Aquello era un portento de la tecnología. En mi círculo más cercano pasamos de
tener las típicas fotos de los eventos más destacables del año, a tener una
crónica detallada gráficamente de todo lo que hacíamos prácticamente de manera
diaria. Esa cámara no era mía, pero pasó a ser del grupo por el uso
indiscriminado que se le daba. Cualquier evento merecía ser recordado de la
manera más fiel posible. ¡Todo eso con 2 y hasta 4 megas de zoom!
Y así llegamos a la época en la que todo el mundo
tiene cámaras digitales. ¡Y con cuantos más megas mejor! Y si por lo que sea se
nos ha olvidado llevar la cámara tenemos el teléfono. Pura magia hace también
unos años. Aún recuerdo cuando en un concierto al que asistí como público el
cantante cogió uno de los primeros móviles con cámara de fotos pensando que
había alguien al otro lado de la línea... Su respuesta fué: "demasiada
tecnología para mí". Infeliz, ni te imaginabas lo que vendría más
adelante... Ahora ver las pantallas de los móviles y de las cámaras de fotos es
de lo más habitual, e incluso ya hemos pasado a ver ipads y tablets varias que
la gente se lleva tanto para hacer turismo como para ir de concierto.

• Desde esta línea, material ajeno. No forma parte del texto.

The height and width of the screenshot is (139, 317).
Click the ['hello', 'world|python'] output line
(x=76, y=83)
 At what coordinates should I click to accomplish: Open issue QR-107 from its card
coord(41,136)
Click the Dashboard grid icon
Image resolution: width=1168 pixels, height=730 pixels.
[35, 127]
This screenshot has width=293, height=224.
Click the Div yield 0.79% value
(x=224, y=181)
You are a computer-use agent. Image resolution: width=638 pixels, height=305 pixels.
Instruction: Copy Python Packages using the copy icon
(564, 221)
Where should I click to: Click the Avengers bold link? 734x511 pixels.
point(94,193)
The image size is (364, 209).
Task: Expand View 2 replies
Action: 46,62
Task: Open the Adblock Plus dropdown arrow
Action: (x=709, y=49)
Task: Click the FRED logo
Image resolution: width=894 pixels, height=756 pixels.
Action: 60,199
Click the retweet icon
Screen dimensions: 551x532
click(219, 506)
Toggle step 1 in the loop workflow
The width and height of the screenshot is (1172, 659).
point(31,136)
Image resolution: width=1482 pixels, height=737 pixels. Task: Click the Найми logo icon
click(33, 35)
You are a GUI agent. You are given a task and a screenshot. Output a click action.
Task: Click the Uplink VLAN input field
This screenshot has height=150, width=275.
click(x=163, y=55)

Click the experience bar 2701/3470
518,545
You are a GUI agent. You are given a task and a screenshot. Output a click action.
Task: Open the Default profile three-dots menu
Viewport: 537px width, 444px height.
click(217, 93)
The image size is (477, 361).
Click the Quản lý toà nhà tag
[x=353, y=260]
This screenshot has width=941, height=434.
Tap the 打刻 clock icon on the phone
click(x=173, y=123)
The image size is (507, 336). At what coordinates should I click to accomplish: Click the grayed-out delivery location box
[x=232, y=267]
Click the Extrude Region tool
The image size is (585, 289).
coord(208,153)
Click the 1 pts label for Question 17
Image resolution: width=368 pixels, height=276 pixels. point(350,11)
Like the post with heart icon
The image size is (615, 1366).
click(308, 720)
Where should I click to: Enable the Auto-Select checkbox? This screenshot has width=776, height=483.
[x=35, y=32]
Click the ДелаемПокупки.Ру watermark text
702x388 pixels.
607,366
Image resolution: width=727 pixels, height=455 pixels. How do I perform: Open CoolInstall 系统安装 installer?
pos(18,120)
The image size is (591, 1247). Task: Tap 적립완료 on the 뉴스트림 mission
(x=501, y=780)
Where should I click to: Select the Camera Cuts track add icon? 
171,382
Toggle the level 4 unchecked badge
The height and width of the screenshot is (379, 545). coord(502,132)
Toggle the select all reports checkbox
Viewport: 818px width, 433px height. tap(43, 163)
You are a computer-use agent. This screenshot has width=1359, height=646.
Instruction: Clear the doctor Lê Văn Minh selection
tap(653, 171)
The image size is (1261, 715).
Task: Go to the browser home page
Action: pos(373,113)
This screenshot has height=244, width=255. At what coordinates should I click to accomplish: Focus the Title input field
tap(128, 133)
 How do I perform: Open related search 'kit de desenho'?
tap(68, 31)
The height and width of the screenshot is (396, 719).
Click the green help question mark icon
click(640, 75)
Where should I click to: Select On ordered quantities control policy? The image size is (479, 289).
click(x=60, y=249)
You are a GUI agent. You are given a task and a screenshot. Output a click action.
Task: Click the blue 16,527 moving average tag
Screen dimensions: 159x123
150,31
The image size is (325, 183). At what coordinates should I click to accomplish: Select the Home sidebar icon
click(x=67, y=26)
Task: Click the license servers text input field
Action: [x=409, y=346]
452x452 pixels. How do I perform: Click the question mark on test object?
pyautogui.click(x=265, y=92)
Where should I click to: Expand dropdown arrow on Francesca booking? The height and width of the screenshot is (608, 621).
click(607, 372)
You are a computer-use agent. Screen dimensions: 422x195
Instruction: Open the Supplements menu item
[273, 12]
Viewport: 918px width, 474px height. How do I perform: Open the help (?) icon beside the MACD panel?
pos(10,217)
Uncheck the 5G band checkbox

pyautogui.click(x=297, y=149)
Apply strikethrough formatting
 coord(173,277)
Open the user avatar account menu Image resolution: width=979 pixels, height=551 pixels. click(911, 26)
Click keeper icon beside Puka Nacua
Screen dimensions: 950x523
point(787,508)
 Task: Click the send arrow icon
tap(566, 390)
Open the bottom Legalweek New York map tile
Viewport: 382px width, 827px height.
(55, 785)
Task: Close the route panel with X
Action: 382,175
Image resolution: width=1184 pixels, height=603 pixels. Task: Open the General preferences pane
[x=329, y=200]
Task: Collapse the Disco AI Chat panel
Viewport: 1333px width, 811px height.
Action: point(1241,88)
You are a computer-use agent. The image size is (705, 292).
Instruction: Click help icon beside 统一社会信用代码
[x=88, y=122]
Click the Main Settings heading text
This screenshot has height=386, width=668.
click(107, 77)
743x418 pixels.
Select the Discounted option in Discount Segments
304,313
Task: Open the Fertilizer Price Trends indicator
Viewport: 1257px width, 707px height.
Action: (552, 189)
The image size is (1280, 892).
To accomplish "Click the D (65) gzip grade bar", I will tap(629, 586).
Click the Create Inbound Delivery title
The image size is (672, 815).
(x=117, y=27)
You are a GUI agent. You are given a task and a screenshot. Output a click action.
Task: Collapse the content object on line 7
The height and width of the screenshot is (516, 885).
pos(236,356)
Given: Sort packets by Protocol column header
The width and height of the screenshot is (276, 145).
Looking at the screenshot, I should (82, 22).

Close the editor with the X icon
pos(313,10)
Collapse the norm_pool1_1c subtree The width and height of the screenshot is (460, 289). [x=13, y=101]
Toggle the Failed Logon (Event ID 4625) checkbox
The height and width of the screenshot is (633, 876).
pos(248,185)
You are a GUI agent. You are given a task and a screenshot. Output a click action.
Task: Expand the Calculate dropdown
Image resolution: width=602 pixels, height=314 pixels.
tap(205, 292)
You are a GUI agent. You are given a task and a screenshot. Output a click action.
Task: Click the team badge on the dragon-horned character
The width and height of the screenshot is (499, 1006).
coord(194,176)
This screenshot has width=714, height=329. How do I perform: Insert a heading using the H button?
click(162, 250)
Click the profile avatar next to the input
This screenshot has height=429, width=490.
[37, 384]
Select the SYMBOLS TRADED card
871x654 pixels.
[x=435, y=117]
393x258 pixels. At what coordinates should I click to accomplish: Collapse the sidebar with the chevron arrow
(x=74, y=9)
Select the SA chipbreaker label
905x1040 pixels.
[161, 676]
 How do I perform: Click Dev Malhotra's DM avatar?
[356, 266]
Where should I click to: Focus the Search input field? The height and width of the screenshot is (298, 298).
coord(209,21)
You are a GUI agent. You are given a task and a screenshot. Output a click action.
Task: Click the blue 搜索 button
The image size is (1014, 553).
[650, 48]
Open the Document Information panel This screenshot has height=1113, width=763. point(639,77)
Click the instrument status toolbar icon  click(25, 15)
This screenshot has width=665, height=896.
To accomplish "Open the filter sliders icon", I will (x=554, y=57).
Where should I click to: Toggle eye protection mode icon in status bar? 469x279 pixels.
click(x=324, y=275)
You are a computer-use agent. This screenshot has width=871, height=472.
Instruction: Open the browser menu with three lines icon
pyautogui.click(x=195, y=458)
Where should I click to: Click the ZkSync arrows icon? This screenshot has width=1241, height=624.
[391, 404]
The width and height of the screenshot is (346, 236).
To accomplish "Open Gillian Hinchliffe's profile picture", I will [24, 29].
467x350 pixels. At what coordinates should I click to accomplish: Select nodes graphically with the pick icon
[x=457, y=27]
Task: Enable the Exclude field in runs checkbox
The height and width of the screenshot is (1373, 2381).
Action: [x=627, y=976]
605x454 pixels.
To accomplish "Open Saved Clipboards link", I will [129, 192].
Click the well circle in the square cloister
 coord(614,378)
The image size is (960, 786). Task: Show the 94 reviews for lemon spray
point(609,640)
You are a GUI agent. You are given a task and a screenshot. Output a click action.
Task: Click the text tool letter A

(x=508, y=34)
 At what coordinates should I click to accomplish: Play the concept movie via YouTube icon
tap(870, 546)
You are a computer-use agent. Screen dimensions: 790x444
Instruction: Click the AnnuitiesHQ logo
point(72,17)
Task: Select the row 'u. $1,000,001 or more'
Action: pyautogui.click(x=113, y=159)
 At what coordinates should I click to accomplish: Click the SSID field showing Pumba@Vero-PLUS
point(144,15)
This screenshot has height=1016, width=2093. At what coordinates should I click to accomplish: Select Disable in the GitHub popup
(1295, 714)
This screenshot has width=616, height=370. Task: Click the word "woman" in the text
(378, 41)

Y ahora llega el germen que ha hecho que hoy me
sentara a escribir. En mis vacaciones he comprobado que ya no nos conformamos
con la típica cámara digital compacta. Pequeña, fácil de guardar y que hace
unas fotos de lo más aceptables. Para hacer fotos de catálogo de viajes no
puedes pretender visitar 8 lugares el mismo día. Soy más que consciente de
ello. Por ello para mis viajes, conciertos y escapadas varias me llevo mi
cámara compacta y me apaño maravillosamente con ella. Nos conocemos mutuamente
y sabemos qué esperar la una de la otra :D.
Pero me tengo por una persona curiosa que se fija
en los detalles y en este último viaje he tenido la oportunidad de satisfacer
uno de los interrogantes que se me planteaban. ¿Hay tantos fotógrafos
profesionales por metro cuadrado en todas partes y a todas horas? Señoras y
señores: No.
Esta duda ha surgido a raíz de contabilizar el
número de cámaras reflex que he visto en este último viaje. No podía ser que
salvo mi grupo de compañeros de viaje el resto de la gente fueran todos
fotógrafos de primera categoría. Pero claro, vistos los equipos que llevaba la
gente, esa duda me resultó inevitable. Mochilas enormes para cámaras enormes.
Objetivos capaces de ver qué piensa un ave en pleno vuelo. Flashes cegadores
que impiden que continúes con tu visita a menos que te pongas gafas de sol...
En resumen, todo un despliegue de medios. Pero, dada la gran afluencia de
gente, resultó ser de lo más sencillo comprobar que el virtuosismo del que me
sentía rodeada no era tal. ¿El modo en que averigüé que eso era así?
Casi todas esas cámaras de gran capacidad y
posibilidades estaban en modo AUTOMÁTICO.